*Supplied entries:*
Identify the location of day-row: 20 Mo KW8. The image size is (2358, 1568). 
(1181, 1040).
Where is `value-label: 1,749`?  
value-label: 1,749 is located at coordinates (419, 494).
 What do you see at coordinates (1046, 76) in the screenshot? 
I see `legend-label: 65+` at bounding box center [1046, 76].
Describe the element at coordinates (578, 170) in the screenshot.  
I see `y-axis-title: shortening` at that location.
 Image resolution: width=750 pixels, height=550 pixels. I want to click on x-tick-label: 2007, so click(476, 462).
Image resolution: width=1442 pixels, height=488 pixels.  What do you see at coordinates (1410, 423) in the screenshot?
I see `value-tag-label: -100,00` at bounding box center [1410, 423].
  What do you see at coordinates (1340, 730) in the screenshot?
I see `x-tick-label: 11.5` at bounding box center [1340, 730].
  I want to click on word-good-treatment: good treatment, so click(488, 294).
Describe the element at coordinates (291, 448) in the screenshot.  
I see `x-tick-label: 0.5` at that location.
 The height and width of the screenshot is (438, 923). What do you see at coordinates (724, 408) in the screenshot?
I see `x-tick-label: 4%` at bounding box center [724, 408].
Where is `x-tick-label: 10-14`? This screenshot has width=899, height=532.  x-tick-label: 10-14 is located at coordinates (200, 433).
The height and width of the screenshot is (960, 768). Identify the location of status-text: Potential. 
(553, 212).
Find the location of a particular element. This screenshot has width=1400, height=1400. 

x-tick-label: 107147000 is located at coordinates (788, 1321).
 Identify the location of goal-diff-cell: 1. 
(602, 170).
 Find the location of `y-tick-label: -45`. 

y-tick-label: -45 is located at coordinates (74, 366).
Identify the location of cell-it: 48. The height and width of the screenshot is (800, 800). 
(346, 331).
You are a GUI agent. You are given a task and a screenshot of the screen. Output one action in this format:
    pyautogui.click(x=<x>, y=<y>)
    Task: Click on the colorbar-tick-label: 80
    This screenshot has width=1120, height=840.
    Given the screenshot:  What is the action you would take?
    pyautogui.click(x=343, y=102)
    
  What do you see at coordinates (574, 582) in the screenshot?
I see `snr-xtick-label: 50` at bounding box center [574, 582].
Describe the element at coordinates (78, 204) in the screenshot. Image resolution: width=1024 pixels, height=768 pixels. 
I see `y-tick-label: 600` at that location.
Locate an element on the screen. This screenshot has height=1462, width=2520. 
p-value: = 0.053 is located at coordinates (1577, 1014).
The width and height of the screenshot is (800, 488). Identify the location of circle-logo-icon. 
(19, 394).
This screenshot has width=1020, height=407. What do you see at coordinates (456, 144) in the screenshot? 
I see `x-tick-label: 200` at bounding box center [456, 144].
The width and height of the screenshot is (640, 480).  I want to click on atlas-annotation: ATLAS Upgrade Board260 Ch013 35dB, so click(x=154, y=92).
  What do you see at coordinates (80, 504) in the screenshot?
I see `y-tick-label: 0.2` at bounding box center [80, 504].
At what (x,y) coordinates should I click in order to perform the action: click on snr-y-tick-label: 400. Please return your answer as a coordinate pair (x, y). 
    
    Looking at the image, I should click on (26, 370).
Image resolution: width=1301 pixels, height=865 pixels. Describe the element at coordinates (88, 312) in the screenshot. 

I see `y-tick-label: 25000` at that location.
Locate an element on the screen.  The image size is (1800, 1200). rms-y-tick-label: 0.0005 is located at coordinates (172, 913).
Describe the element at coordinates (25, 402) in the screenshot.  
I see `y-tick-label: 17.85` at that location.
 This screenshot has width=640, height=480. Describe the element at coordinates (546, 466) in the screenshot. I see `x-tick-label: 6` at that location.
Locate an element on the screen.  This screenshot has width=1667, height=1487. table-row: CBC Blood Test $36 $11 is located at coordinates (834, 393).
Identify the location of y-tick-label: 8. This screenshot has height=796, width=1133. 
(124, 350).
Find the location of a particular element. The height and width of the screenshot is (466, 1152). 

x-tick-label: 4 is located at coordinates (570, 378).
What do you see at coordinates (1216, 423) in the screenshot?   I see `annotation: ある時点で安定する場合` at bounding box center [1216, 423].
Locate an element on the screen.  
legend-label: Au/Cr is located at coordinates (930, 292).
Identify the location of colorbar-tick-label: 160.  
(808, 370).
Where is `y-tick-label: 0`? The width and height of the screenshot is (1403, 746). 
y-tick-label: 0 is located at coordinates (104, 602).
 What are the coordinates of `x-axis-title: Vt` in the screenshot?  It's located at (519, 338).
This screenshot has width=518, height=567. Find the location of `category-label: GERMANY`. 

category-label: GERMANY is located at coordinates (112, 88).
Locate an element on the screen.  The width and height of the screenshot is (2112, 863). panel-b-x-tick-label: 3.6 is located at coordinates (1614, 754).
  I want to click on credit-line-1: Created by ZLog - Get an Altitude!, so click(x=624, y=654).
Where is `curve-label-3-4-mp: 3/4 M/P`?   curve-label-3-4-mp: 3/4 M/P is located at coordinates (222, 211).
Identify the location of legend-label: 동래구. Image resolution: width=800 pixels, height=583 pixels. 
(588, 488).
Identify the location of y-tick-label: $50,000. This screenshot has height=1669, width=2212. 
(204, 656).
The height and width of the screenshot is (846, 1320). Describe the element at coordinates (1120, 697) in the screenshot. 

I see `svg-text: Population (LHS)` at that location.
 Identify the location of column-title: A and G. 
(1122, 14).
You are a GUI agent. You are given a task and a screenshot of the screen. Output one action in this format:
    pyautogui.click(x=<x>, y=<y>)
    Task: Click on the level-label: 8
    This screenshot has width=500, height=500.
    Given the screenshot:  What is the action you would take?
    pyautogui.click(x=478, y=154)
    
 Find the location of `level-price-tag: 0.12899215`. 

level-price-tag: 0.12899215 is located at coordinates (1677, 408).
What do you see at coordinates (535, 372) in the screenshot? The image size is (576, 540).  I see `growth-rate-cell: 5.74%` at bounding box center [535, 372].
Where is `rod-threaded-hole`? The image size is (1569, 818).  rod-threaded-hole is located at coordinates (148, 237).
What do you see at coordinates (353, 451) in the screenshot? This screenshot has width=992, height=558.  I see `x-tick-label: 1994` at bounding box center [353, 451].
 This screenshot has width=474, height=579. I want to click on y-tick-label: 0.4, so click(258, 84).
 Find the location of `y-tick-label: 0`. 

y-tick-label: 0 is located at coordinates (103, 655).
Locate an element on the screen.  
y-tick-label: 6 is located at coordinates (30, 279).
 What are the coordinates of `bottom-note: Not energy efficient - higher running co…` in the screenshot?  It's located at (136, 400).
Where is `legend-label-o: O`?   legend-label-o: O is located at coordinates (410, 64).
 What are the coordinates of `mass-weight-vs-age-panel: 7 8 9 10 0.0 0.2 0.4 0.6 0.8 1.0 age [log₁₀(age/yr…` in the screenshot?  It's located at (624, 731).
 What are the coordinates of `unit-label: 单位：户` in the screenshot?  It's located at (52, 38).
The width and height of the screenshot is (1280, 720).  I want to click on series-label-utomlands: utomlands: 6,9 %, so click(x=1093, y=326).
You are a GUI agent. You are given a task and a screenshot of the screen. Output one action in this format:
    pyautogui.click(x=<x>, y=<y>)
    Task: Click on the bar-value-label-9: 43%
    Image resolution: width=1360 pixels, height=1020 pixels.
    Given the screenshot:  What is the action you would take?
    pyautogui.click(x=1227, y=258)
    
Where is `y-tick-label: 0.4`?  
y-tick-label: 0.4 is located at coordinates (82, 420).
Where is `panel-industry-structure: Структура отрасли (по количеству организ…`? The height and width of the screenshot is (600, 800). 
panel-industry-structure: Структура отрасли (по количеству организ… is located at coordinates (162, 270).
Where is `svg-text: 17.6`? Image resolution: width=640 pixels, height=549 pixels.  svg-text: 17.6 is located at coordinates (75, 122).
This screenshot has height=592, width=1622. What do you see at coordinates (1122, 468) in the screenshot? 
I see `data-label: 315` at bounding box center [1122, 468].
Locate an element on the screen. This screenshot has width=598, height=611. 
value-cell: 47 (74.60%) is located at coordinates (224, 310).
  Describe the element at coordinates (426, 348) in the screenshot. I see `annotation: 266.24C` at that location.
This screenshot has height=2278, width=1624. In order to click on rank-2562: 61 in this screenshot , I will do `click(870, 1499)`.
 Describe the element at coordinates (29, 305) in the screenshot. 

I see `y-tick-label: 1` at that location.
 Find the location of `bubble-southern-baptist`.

*Your objective:*
Collect every line of the entries above that contains the string "level", treating uppercase and lowercase letters as distinct.

*Result of this exercise:*
    Task: Click on the level-label: 8
 Find the location of `level-price-tag: 0.12899215`. 
level-price-tag: 0.12899215 is located at coordinates (1677, 408).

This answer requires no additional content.